The body, depleted of energy, with a recently-encoded memory of powerful effect, and otherwise starved (the last thing you feel like doing in the middle of a threat to survival is eat) is forced to reckon with the “now what?”
Collectively, when a country experiences a tragedy, the responses can be categorized in one of three ways – sadness, anger, despair. Rarely is there indifference, You Will Be Made to Care in a threateningly interconnected world.
Anger dissipates the quickest and sadness lingers for a few days and tends to drift. Despair puddles into hopelessness.
From the midst of these shifting brain chemicals and rapidly firing neurons comes Attempts to Understand, and that’s where we’re at 72 hours after an event in Texas.
I’m careful to remove any emotion or graphic descriptiveness. You can get that anywhere and it’s numbing. Nothing hastens despair like consuming the word “horrific” a few dozen times in a row.
An event occurred and what follows is a individually-reached, collectively-felt Attempt to Understand what happened.
The brain’s pattern recognition is the first line of defense in attempts to detect threats.
When things seem “off”, or pieces are missing from the narrative, the Attempt to Understand accelerates.
This is taxing on both time and energy, which is why most people are busy enough not to bother with this type of thinking.
That’s probably not a fair assessment despite being accurate.
I’d argue it’s more of a horseshoe.
The ends have more in common than the center, but I’d go one further and say the ends are an end of their own opposite the center.
The only difference between the newly-aligned ends is the level of curiosity and speed of processing.
Some may think that Something Isn’t Quite Right and then be satisfied knowing that’s the case.
Others go deeper down the rabbit hole, educating (and sometimes mis-educating) themselves (pattern recognition can be a real bitch) about subjects they had no prior interest in.

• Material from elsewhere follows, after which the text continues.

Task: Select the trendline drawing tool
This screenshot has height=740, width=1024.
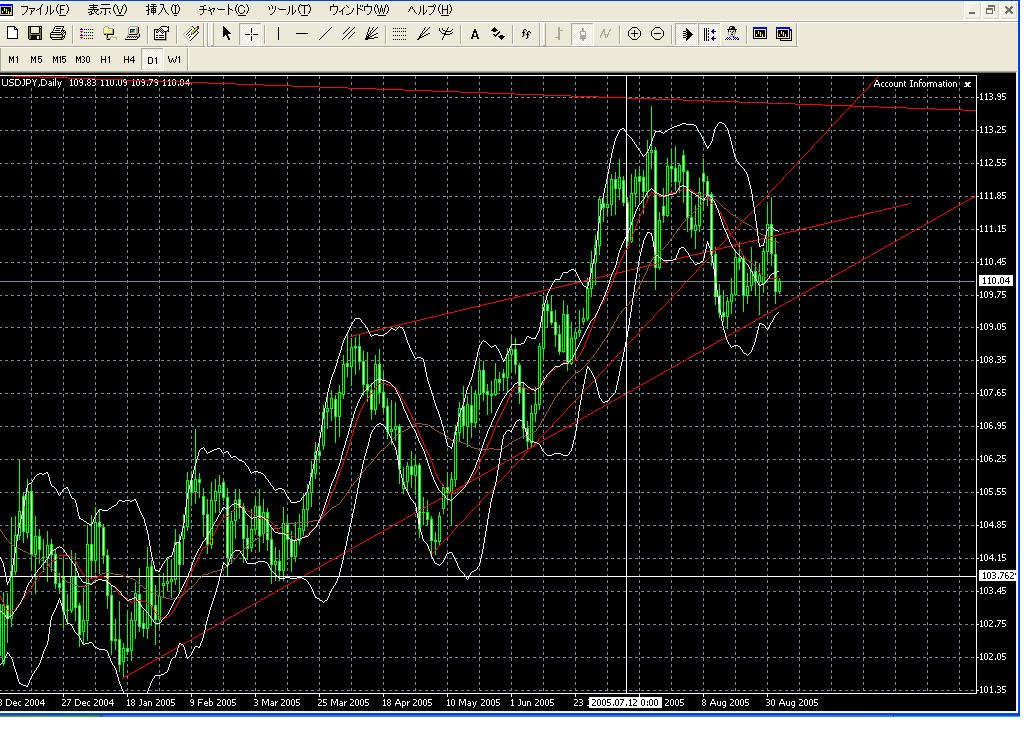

But back to that pattern recognition.
To.
The.
FBI.
The nefarious draw a thicker line through it – “Aha! They’re behind it!” – severely overestimating the competence of that or any three letter bureaucracy.
They’re doing a bang-up job!
It’s not like they miss big things frequently.
Speaking of which, was anyone ever fired?
Of course not.
Imagine the DMV running everything and that’s basically The American Government.